ÖAAB-Gajdosik: Wiener AK muss objektiv sein!

Wien (2.4.2004): "Die Arbeiterkammer Wien trägt viel Verantwortung für die Arbeitnehmer dieser Stadt. Sie sollte ihrem Anspruch als gesetzliche Interessenvertretung für die Beschäftigten dieser Stadt besser gerecht werden", forderte heute der Vizepräsident der Wiener Arbeiterkammer und Fraktionsobmann der Fraktion ÖAAB-Christliche Gewerkschafter Alfred Gajdosik im Rahmen der heutigen Vollversammlung der Wiener Arbeiterkammer.

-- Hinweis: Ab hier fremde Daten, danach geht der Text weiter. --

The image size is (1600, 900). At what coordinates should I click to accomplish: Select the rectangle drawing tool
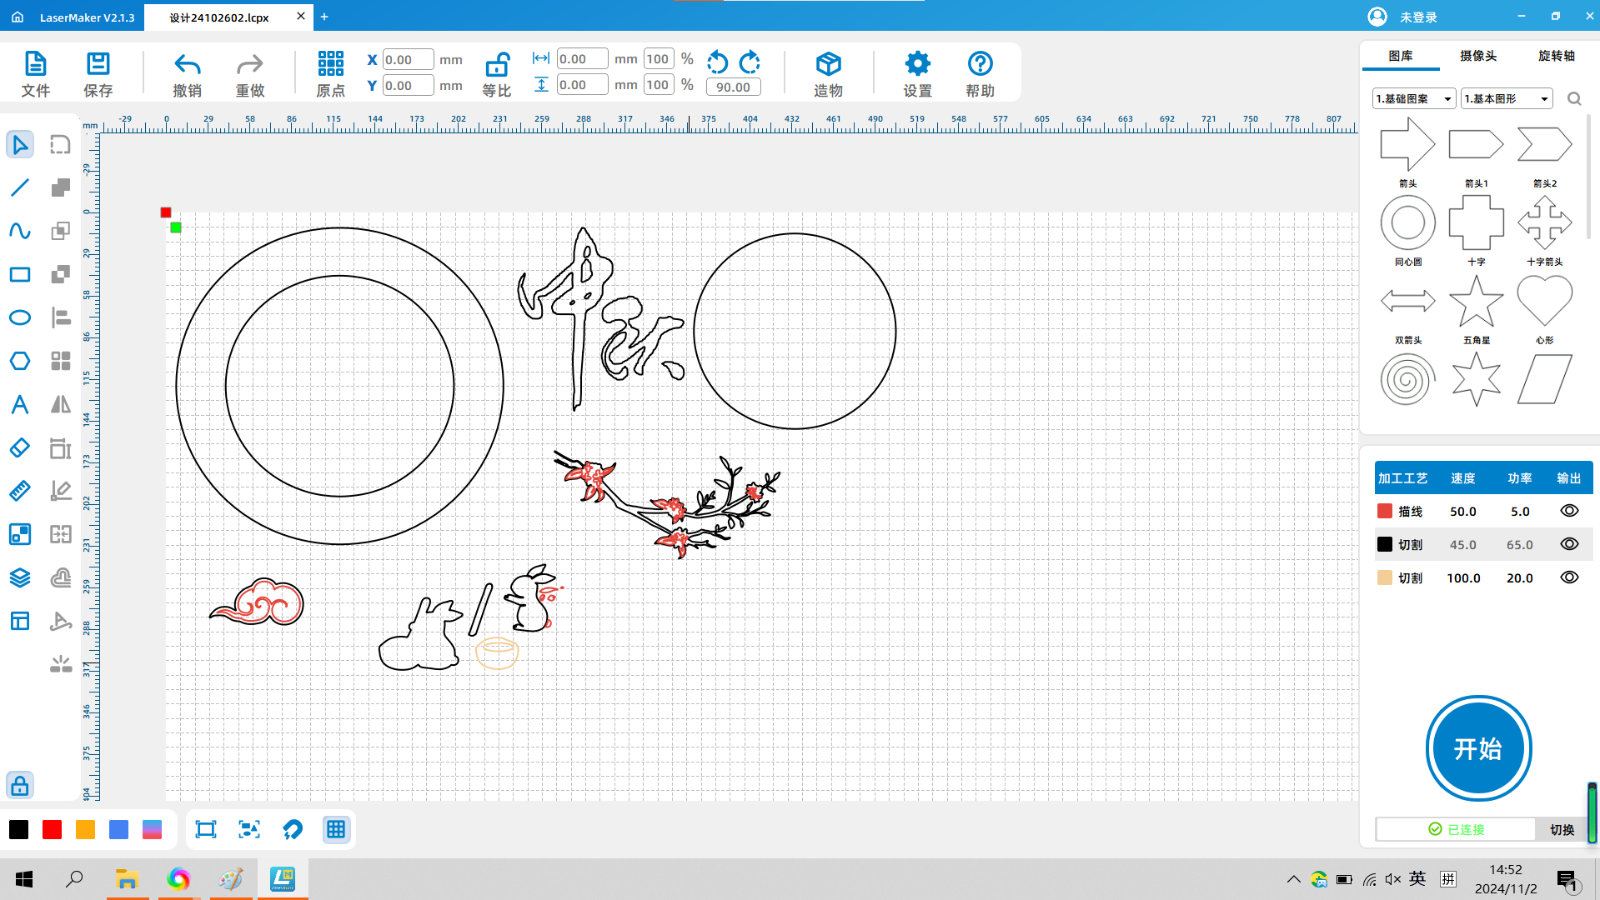[x=20, y=275]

Er verwies in seiner Rede auch nochmals auf die schlechte Arbeitsmarktlage in Wien und die einseitige Kritik des Wiener AK-Präsidenten Tumpel. "Die Beschäftigungsdaten in Wien sind schlecht. Der Herr Präsident kritisiert immer und unentwegt die Bundesregierung. Aber über die Wiener SP-Stadtregierung verliert er trotz deren Hauptverantwortung kein negatives Wort. Da stimmt doch etwas nicht", meinte er dazu.

Der Fraktionsobmann verlangte außerdem von der FSG die Wiener Arbeiterkammer nicht für parteipolitische Spiele zu missbrauchen. "In der AK brauchen nicht ein Mehr an Parteipolitik. Wir brauchen mehr Demokratie, Transparenz und Kundenorientierung", so Gajdosik. Und abschließend dazu: "Präsident Tumpel sollte das seiner Fraktion endlich ins Gebetsbuch schreiben!"